Top of RECORDS SUPPLIED
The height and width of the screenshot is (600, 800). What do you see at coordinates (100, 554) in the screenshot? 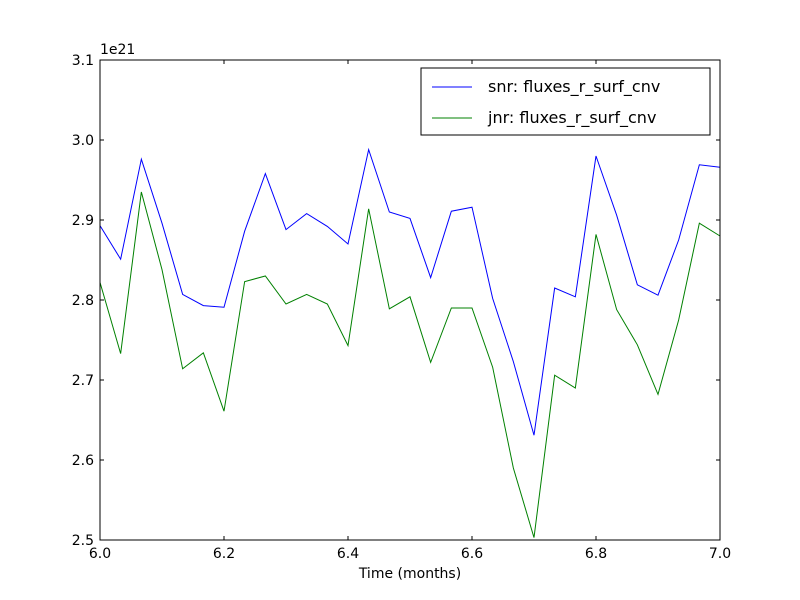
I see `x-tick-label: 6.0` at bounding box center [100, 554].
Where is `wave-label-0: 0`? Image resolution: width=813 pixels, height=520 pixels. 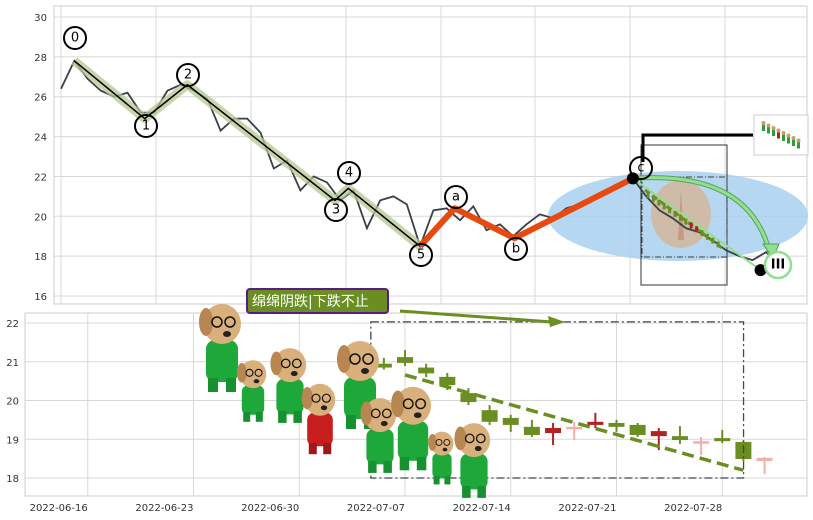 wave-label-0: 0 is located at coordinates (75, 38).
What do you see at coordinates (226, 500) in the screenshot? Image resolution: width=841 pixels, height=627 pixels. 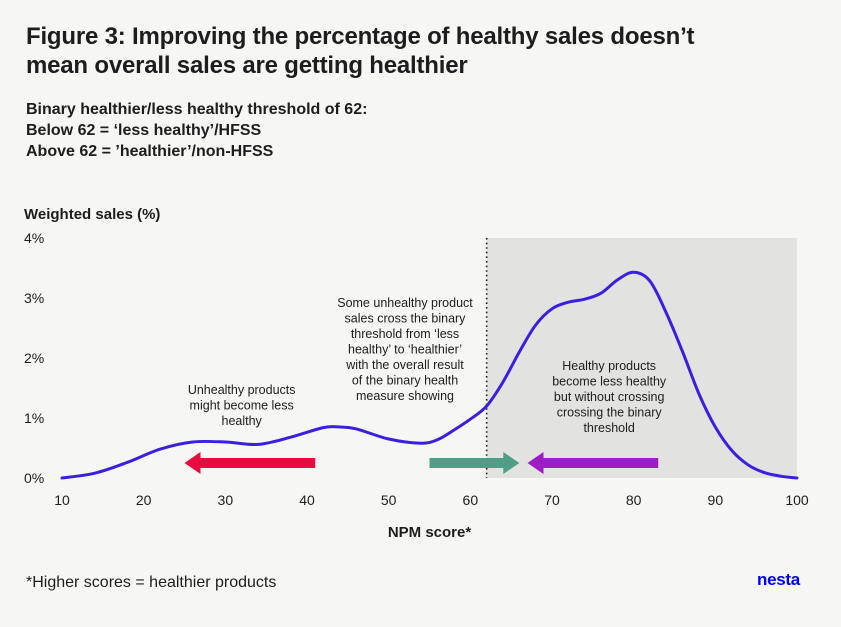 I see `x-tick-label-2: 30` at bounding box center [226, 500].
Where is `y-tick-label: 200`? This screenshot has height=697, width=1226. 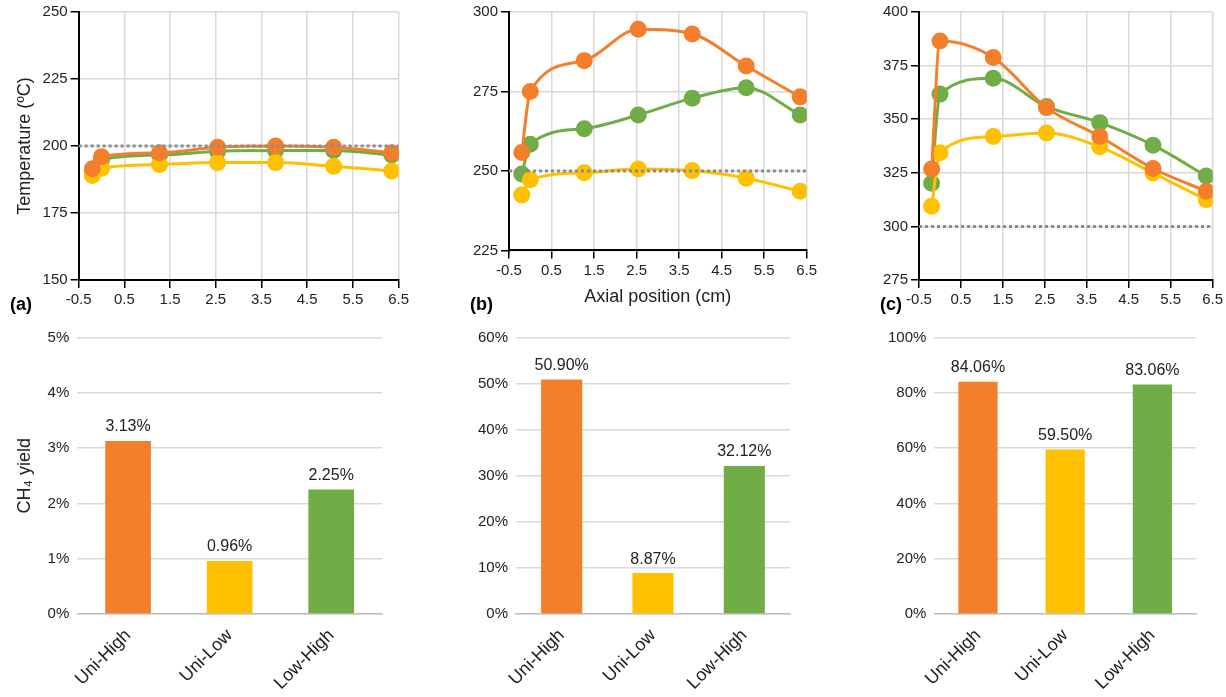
Bottom of RECORDS SUPPLIED
- [EXERCISE DIRECTIONS]: Starting at the beginning of the material and going on through the line with "center [100, 554].", write those lines out again with "screenshot" swapped for "image" and nothing else changed. Leave the pictures out.

- [OUTPUT OF THE EXERCISE]:
The height and width of the image is (600, 800). What do you see at coordinates (100, 554) in the image? 
I see `x-tick-label: 6.0` at bounding box center [100, 554].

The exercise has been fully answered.